For anyone who has lived in Pune or Mumbai or in the adjacent areas has inevitably travelled between the two cities for some or the other purpose. The 150 kms travel might be a daily commute to some as well. Nevertheless, love it or hate it, one just can’t avoid the Mumbai-Pune trip! Ways of commute are multifarious. We have trains, flights and the very famous Mumbai-Pune highway all these cater to thousands of passengers who are ferried to and fro.
The highway traffic accounts for more share when compared with train or airplane. Before the new scenic highway, there was the old two way highway which took about 5-6 hours for the commute. There were trains as well, most importantly the Deccan Queen which ferried passengers from Pune to Mumbai in about 3 hours. Commercial air flight between these two cities is not treated as a feasible option given the short distance. Thus given the large demographic needing to travel between these two cities the quest for a shorter and faster route between Mumbai and Pune never ends.
The Mumbai – Pune Expressway
The Mumbai – Pune expressway was an ambitious project by the Government of Maharashtra. It was built after a feasibility study was conducted by a U.K. based civil engineering giant. The expressway is India’s first six-lane expressway till date, which became operational from April, 2002.
However, despite of the safety measures undertaken periodically the expressway has seen many fatal accidents since its inception. The landslides and heavy rains add to the agony. According to the data provided by the Maharashtra Highway Safety Patrol (HSP), 47 people died in 41 fatal accidents till June 2017, 151 people died in 97 accidents in 2016 and 118 died in 93 accidents in 2015. The average per day traffic on this road is heavy. According to a surveillance carried out by an activist, an average of 4,224 vehicles travel through the road in a day.

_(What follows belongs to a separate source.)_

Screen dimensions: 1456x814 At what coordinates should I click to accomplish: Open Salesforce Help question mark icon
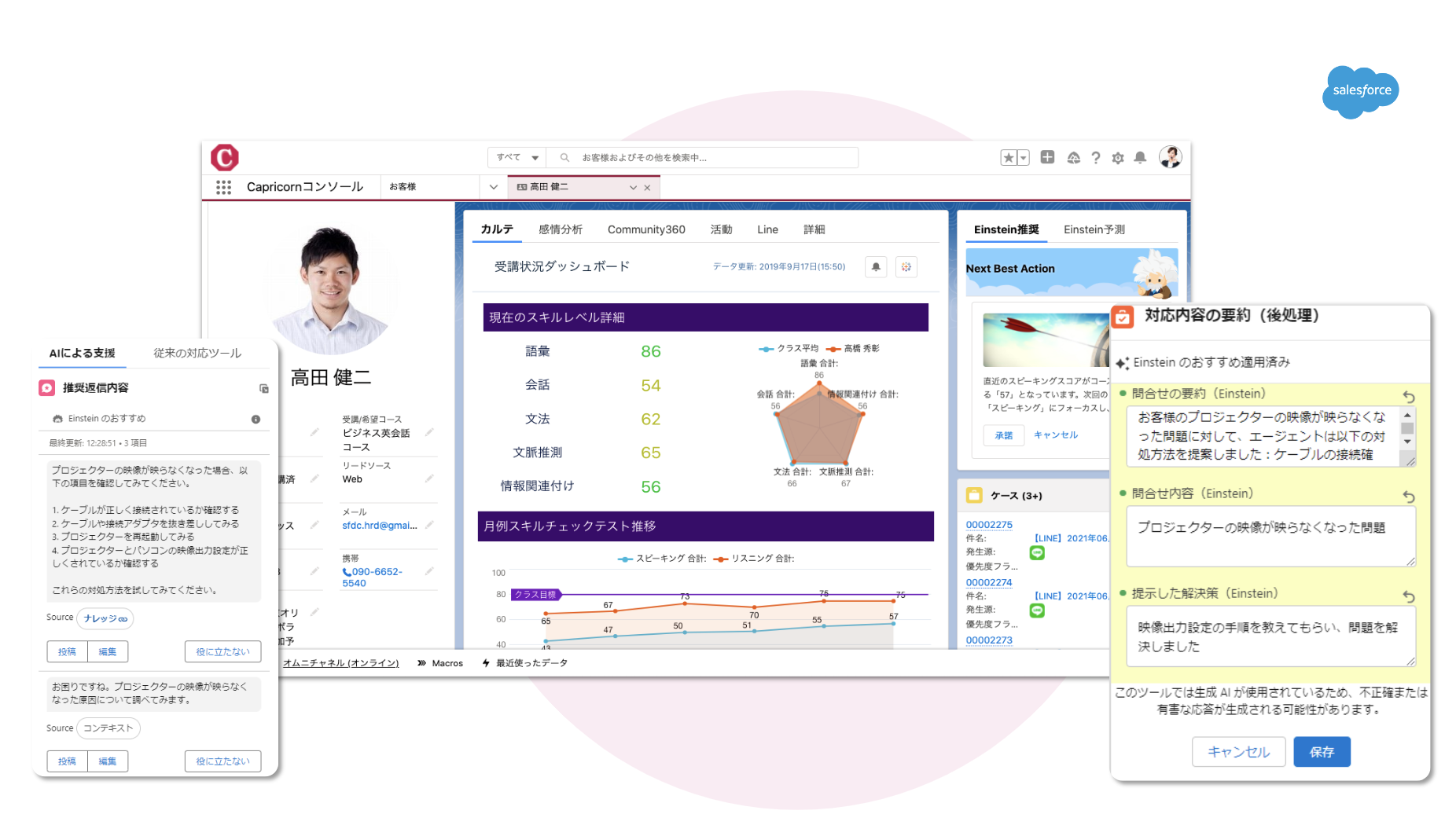[x=1096, y=157]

Because the expressway connects the financial capital to the cultural, educational and now seemingly growing IT hub, it is one of the busiest expressways in the country with a looming danger of safety along the road.
Enter Hyperloop One
What might be called an endeavour to make this journey less risky and more rapid, the Government of Maharashtra signed a MoU (Memorandum of Understanding) with Virgin Group. The MoU will enable them to build a hyperloop transportation system between Mumbai and Pune, which aims to reduce the travel time between the two mega cities to 20-25 minutes from the current durations of three hours. Virgin Hyperloop One, a unit of Virgin Group is based in Los Angeles, U.S.A and propels a similar project between Dubai and Abu Dhabi and between Los Angeles and Las Vegas.
The first ever hyperloop route in India will link central Pune with the megapolis as well as the Navi Mumbai international airport. Prime Minister Narenda Modi laid the foundation stone for this project on 19th February, 2018. With a proposed completion time of about 6-7 years, the project will be executed by a public-private partnership. This business relationship will be involving Indian investors, IT companies and the best brains in India. The Chief Minister of Maharashtra, Mr. Devendra Fadnavis visited the Nevada test centre of Virgin Hyperloop One to assess the technology which will prove to be a major breakthrough in the arena of travel.
How does it work?
The hyperloop is based on open source technology conceptualized by tech billionaire Elon Musk. Hyperloop uses aluminum pods to ferry passengers, freight and even cars through low-pressure or vacuumed steel tubes. The vehicle floats above the track using magnetic levitation. Thanks to the ultra-low aerodynamic drag, it glides at airline speeds for long distances.
Virgin Hyperloop One systems will be built on columns or tunneled below ground to avoid dangerous grade crossings and wildlife. It’s fully autonomous and enclosed, eliminating pilot error and weather hazards. It’s safe and clean, with no direct carbon emissions. The hyperloop vehicle can travel at projected a speed that exceeds 1,000km/hr.
Why should we care?
Mumbaikars and Punekars alike would be over the moon if a 3 hour long journey comes down to under 30 minutes. Practically people travelling within Mumbai take more than 20 minutes to reach to work or for that matter anywhere! Pune’s internal traffic too isn’t that far behind. Also there are people who work in Mumbai and live in Pune and travel to and fro everyday. For them Hyperloop One will be a blessing.
Increasingly, people who are working in Mumbai are buying houses in Pune because the latter is slightly more budget-friendly than the former. The Hyperloop project will directly benefit them. This trend could become more popular resulting into better living standards and lowering the population burden in Mumbai.
The government should analyse the credibility of the project after studying its pros and cons. The pros of the Hyperloop one are very apparent however the budget-friendliness is arguably a deal-breaker. The Mumbai-Pune hyperloop, which could be a 100-150km long project could also cost upwards of $10 billion. This would make it more expensive than the 650km-long bullet train project between Mumbai and Ahmedabad. The project would cost $17 billion.
Hyperloop is an experimental technology which is devoid of any past experiences. This does raise a doubt or two about its worthiness. For a developed country like the U.S.A and a rich country like Dubai such a constraint hardly arises. However, for a country like India with its economic underperformance, the necessity of such a project becomes highly debatable.